My quest to figure out what The Beatles were doing this New Year’s Eve turned up only the following two sentences:

New Year’s party at Cilla Black’s flat, 9b Portland Place, London. Following a Northern tradition, Ringo is sent out, left alone in the street.

Cilla Black, in case you don’t know, was a singer with long-term Beatles connections — she was a Liverpool native and knew the boys from the Cavern Club, where she was a cloakroom attendant. Later she was managed by Brian Epstein and signed to Parlophone Records — but though she got quite big in England, she never made a dent in the U.S. market. I couldn’t name you a single one of her songs without looking it up, which I am not going to do at the moment.

As for the second part, about Ringo being left out in the street, I don’t know what that’s all about, nor do I know how to phrase the search term that would help me find out. I’d love to hear from anyone who has some insight.

So that’s the end of 1967 for this blog, and the beginning of 1968. While I already lived through 1968 once, I was two and a half months old when it started, so I missed a lot.
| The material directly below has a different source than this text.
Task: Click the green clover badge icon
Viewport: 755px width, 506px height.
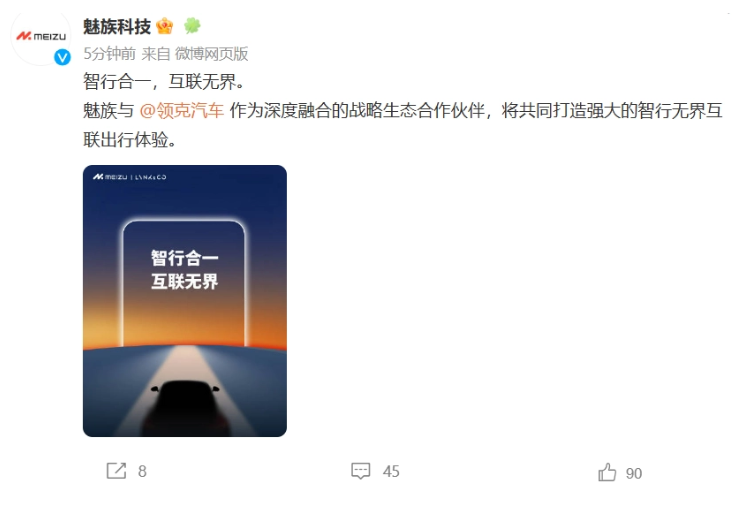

I look forward to experiencing it again, though I know it was a difficult year, rife with disillusionment, political turmoil, and assassination.

On the Beatles front, 1968 is the beginning of the end — there is a lot of personal conflict and the forces that will eventually break up the band are set in motion. But there is plenty of creative action too, and Rishikesh, and the Mad Day photo session, and the White Album. So on the whole, it should be pretty fun.

Before signing off let me take a moment to thank everyone who reads this thing. I enjoy writing it but without readers it would be kind of an empty exercise. Thank you for your time and attention. May the New Year find you in good health and high spirits, and may no one leave you out in the street with Ringo.